Les palinodies. Dire dans un premier temps « le problème de l ‘Afrique, c’est de prendre conscience que l’âge d’or qu’elle ne cesse de regretter, ne reviendra pas pour la raison qu’il n’a jamais existé » puis oser ensuite « la faiblesse de l’Afrique qui a connu sur son sol tant de civilisations brillantes, ce fut longtemps de ne pas participer assez à ce grand métissage »… De deux choses l’une, ou l’Afrique a connu des civilisations brillantes ou elle n’a jamais connu d’Âge d’Or. On pardonnera l’absence au « grand métissage », l’Egypte pharaonique, nous le savons tous, était blanche, l’Empire du Mali n’est jamais entré en contact avec la civilisation musulmane, le débat sur l’expédition de Bakary II en Amérique est clos, les travaux de Cheikh Anta Diop et Niangoran Boua sur la filiation des peuples Wolof ou Akan avec l’Egypte antique n’ont aucun intérêt.
Les lapalissades : « un avenir singulier qui ne ressemblera à aucun autre »; définition du Littré « Singulier : (…) qui ne ressemble point aux autres »…
L’estocade brutale : « Jeunes d ‘Afrique, vous voulez le développement, vous voulez la croissance, vous voulez la hausse du niveau de vie. Mais le voulez-vous vraiment ? » Passons sur les bizarreries syntaxiques, au fond, le Président Français doute de la volonté des jeunes Africains d’avoir un avenir meilleur… On retourne à l’infantilisation : les références aux contes, aux légendes et aux mystères africains font partie d’un tout logique et lexical à la fois : « le royaume de l’enfance ».
Et comme toujours, dans ces cas-là, on recourt à Senghor – il serait inutile d’insister encore sur la pauvreté de sa pensée, reconnaissons en tout cas au poète le mérite d’avoir fourni à la France toute une flopée de citations utiles au moment de ridiculiser l’Afrique, sa philosophie, sa sensualité, ses langues et sa culture – «Chez nous les mots sont naturellement nimbés d’un halo de sève et de sang ; les mots du français eux rayonnent de mille feux, comme des diamants. Des fusées qui éclairent notre nuit »… (Dieu, l’amour, la mort, la peur, le désir n’existent évidemment pas dans les langues Africaines – Senghor n'aurait-il pas confondu Malinké et Créole martiniquais ?)

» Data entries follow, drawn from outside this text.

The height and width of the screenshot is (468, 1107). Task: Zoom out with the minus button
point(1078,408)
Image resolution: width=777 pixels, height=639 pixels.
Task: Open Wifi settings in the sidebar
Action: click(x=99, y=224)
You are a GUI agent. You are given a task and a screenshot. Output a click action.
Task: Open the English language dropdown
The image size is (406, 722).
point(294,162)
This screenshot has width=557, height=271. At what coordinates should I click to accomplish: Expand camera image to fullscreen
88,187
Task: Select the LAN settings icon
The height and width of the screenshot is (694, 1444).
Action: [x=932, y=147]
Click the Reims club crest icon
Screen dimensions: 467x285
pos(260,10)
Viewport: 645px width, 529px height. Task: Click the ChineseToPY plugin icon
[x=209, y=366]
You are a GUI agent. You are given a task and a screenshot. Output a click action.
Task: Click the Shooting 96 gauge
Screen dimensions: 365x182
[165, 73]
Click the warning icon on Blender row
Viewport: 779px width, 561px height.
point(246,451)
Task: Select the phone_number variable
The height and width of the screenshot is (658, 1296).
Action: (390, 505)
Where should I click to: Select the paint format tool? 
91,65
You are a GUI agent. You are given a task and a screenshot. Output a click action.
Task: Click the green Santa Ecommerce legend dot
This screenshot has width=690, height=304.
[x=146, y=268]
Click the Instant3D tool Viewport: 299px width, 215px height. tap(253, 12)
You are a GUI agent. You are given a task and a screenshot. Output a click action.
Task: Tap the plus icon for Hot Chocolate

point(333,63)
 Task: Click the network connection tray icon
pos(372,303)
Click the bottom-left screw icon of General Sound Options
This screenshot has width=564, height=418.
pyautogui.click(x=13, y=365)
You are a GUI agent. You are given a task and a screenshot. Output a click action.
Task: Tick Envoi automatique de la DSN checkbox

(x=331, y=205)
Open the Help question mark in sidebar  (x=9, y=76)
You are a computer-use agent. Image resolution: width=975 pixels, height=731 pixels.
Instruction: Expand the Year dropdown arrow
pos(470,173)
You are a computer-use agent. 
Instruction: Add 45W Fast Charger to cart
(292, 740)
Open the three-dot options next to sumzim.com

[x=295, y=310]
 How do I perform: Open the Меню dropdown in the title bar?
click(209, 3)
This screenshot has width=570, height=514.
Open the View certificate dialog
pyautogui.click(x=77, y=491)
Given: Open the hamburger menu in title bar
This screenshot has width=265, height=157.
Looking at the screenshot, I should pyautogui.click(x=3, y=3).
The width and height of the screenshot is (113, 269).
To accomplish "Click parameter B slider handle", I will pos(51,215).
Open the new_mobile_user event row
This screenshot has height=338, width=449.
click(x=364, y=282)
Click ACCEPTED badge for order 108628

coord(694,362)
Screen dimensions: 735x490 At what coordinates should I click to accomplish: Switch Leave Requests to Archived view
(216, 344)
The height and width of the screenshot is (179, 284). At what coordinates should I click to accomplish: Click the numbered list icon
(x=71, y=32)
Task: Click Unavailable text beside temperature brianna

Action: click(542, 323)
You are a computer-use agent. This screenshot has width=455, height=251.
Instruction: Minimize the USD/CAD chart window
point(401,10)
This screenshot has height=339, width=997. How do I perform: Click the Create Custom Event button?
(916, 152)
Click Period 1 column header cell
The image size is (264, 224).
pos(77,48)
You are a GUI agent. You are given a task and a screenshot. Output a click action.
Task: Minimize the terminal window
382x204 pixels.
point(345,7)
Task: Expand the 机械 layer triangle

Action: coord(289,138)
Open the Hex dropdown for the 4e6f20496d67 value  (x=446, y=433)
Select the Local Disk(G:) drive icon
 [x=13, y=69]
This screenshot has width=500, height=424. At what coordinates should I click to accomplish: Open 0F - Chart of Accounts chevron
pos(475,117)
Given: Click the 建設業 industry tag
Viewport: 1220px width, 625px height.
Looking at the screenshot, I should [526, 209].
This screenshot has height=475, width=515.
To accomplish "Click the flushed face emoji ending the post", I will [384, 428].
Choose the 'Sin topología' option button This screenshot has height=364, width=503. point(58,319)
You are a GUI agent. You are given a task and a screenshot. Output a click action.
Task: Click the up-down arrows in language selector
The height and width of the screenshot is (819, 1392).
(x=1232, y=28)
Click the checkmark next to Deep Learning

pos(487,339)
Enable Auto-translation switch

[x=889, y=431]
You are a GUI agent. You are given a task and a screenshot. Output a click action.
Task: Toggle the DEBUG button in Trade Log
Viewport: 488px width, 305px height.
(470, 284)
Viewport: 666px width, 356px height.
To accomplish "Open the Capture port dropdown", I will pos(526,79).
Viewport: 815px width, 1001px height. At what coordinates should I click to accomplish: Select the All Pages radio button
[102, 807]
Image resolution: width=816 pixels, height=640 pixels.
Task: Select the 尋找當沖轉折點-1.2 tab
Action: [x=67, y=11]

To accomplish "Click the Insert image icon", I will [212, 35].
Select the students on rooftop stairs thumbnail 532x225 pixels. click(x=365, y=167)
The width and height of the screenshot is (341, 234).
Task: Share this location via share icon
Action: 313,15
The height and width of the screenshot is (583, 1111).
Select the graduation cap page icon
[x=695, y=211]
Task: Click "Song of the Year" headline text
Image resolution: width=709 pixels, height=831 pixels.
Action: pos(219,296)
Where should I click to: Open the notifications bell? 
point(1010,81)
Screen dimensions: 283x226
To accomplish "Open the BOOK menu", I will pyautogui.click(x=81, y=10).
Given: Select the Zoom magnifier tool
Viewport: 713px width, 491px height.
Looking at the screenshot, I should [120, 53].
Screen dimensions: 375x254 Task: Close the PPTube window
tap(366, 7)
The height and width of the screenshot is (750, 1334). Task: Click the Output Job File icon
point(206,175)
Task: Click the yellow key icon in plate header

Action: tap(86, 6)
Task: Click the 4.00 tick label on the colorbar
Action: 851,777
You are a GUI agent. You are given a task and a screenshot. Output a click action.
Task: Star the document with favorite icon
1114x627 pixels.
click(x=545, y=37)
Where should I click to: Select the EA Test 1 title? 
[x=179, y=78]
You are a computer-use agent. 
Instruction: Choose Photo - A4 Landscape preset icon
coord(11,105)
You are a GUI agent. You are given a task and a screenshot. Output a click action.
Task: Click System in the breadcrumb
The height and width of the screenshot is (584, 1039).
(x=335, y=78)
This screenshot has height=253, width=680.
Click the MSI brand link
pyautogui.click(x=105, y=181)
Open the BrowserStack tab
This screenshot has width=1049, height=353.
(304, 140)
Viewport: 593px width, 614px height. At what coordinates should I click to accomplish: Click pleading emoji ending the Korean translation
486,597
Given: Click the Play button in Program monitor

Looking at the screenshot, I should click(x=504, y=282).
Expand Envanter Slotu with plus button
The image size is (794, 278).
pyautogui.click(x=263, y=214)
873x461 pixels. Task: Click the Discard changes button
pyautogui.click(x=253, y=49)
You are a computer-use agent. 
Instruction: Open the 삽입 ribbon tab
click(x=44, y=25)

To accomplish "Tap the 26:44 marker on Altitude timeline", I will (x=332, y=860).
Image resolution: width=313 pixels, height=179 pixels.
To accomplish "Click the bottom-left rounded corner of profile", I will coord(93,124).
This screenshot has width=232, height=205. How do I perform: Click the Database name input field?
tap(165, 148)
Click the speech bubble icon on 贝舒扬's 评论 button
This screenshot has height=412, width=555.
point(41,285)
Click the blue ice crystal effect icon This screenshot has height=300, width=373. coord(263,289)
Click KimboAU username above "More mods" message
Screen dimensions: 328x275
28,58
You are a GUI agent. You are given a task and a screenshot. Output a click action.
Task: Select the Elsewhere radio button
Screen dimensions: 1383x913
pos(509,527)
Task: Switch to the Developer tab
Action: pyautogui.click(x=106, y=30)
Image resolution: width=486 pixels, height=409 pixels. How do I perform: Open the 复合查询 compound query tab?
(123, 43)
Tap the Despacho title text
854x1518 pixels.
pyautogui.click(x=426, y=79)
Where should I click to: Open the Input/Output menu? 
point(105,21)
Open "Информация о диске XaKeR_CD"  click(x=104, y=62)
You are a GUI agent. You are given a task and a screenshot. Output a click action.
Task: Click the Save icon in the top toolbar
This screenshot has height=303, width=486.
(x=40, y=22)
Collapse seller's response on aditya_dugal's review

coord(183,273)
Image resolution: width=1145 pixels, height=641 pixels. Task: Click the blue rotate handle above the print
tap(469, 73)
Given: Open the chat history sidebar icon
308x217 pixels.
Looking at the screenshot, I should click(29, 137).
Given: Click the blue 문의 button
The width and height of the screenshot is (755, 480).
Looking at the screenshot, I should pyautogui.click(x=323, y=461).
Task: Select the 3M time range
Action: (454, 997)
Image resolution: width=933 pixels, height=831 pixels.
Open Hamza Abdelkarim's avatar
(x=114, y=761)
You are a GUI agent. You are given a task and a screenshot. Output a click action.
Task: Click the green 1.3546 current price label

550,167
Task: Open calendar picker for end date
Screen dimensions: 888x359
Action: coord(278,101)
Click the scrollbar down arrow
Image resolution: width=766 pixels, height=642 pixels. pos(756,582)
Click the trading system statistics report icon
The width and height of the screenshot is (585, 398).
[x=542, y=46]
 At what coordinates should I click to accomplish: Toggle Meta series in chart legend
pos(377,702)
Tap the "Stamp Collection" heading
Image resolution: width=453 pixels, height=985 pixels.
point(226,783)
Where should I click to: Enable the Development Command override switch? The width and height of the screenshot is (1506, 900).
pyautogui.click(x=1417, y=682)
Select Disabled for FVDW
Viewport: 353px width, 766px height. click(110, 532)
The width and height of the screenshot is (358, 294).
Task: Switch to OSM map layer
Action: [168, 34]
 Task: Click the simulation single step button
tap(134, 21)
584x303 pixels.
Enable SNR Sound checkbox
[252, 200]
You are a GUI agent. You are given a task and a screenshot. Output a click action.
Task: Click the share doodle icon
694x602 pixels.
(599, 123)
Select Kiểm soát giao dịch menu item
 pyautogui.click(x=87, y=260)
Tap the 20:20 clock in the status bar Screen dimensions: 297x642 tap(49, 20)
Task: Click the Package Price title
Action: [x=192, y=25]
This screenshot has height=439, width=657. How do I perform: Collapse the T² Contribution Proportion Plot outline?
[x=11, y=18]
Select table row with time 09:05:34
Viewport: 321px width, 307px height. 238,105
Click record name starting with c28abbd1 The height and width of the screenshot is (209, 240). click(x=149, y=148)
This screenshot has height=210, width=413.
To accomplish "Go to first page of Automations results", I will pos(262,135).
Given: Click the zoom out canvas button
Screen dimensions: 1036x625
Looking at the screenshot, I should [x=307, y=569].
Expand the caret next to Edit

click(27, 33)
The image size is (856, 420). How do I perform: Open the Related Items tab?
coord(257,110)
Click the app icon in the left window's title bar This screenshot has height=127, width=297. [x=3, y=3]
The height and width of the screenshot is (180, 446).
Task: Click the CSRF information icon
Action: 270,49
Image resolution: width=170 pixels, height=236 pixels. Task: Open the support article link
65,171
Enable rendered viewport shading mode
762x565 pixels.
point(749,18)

Refus de la « repentance », exaltation des aspects positifs de la colonisation, exhortation à la construction d’un avenir meilleur qui ne peut se construire sans l’Afrique, d’autant plus que l’avenir est la seule option pour un continent qui n’a pas de passé, incitation d’autant plus utile que l’homme africain, de lui-même, ne sait pas se projeter vers l’avenir. Lui tendre la main, tenir la sienne et l’aider à traverser la route… Tel est le fond du discours de Dakar.
Ce discours a une certaine utilité, malgré tout. Comme je le pensais à l’époque, il montre toute l’arrogance qu’une partie de l’intelligentsia française a envers l’Afrique. Il a fait apparaître aux yeux du public, la vérité que les réunions Afrique-France et la bonhomie de Chirac avaient si longtemps occulté. Ce discours était médiocre parce que vengeur et déconstruit. Qu’il aurait été différent si tout son fond avait été basé sur cette idée hélas vite engloutie sous les fanfaronnades : « Jeunes d'Afrique, ne cédez pas à la tentation de la pureté parce qu’elle est une maladie, une maladie de l’intelligence (…) ne vous amputez pas d’une part de vous-même. (..) La pureté est un fantasme qui conduit au fanatisme »
Le discours d’Accra peut-être parce que postérieur ou simplement porté par un orateur moins vindicatif ou plus intelligent, échappe à cet écueil pour aussitôt donner dans un autre : « la leçon de progrès ».